Quest’ultimo era presieduto questa mattina dal giudice Maria Francesca Mariano. Il processo riprenderà il prossimo 12 settembre quando dovrebbe rientrare a presiedere la corte la titolare Silvia Saracino.

Tra gli imputati Michele Mario Elia, ex country manager della multinazionale. Si tratta del gasdotto, entrato in funzione da un anno e mezzo, che trasporta gas naturale proveniente dal Mar Caspio e dall’Azerbaijan con approdo, tanto contestato dalle associazioni ambientaliste e dagli enti locali, a Melendugno. I difensori, come riassunto nel decreto in cui ha respinto le eccezioni, «avevano eccepito che il tribunale non avrebbe dovuto riconoscere efficacia all’intervenuta modifica in quanto nelle questioni preliminari, nella precedente udienza, non ancora decise e preannunciate, era già stata rilevata la nullità dell’imputazione per indeterminatezza e genericità della stessa». La modifica dei capi di accusa «costituirebbe di fatto un aggiramento della sussistente nullità”. La procura avrebbe oggi modificato l’imputazione ”calibrandola sulle questioni preliminari inerenti alla sua ritualità già messe per iscritto». L’accusa, secondo le difese, «avrebbe dovuto prima attendere l’integrale formulazione delle questioni preliminari e la conseguente decisione sulle stesse da parte del tribunale e solo in seguito, eventualmente, procedere a una modifica dell’imputazione».

In questo modo sarebbe nullo, sempre secondo le difese, «il decreto che dispone il giudizio per violazione del diritto di difesa con una nuova imputazione non ritualmente contestata agli imputati». Per il giudice non si ravvisa nullità per indeterminatezza e genericità dell’accusa poiché gli imputati hanno comunque la possibilità «di isolare, circoscrivere e determinare un certo accadimento».

I difensori hanno chiesto i termini a difesa entro i 40 giorni. Possono chiedere anche nuove prove sul punto. In considerazione della sospensione feriale, la prossima udienza è stata fissata al 12 settembre. Il processo è in corso ormai da oltre due anni anche se è rimasto finora nelle questioni preliminari.

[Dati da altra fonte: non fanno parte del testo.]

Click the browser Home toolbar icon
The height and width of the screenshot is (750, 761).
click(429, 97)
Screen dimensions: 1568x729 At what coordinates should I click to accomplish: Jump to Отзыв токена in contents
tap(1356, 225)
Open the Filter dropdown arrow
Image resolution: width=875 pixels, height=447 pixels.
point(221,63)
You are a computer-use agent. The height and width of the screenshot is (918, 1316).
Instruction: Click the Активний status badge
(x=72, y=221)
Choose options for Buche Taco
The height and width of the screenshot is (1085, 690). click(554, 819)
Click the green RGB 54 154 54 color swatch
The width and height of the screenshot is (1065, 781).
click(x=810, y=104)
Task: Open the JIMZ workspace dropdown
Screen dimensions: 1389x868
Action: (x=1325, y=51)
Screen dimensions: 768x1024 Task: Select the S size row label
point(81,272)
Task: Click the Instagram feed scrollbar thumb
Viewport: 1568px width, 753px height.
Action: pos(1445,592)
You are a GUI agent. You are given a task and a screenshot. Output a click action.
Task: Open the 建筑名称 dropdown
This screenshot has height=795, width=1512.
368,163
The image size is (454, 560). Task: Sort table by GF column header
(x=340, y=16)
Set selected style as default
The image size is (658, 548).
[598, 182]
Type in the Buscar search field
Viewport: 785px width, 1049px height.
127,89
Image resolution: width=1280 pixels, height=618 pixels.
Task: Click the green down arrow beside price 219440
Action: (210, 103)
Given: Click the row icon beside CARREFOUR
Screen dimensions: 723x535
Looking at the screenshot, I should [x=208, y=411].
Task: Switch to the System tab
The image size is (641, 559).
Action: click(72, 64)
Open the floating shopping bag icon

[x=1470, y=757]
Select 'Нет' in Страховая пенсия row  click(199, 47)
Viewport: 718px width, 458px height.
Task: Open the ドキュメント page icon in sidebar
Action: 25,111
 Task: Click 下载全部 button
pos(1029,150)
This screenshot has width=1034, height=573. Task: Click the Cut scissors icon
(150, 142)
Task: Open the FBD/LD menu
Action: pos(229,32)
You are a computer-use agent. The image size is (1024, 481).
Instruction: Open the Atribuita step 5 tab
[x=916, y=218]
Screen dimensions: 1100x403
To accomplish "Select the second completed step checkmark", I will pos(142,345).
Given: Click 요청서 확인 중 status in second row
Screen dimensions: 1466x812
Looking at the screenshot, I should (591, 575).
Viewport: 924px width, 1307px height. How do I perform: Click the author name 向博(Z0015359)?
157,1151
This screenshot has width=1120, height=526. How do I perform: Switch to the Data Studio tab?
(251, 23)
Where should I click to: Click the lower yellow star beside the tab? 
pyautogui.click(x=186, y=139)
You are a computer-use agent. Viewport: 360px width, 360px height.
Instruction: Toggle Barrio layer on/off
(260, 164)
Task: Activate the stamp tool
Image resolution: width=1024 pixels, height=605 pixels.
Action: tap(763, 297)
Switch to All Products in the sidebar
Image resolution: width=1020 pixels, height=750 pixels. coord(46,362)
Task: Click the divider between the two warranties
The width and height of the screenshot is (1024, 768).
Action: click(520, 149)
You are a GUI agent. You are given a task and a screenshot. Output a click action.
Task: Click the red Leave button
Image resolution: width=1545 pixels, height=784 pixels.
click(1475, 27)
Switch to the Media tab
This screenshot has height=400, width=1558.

Tre in tutto le udienze effettive tenutesi. Dopo le questioni preliminari, si dovrebbe entrare nel dibattimento con l’ascolto dei testimoni citati dal pubblico ministero e in particolare quattro ufficiali di polizia giudiziaria del Nucleo operativo ecologico dei carabinieri. Michele Mario Elia, probabilmente l’imputato di maggiore spicco, ha presentato anche oggi un certificato medico per motivi di salute e una richiesta di rinvio per legittimo impedimento. Tra i reati contestati, a vario titolo, ci sono il deturpamento di bellezze naturali, il danneggiamento, la violazione del testo unico in materia edilizia, l’inquinamento idrico.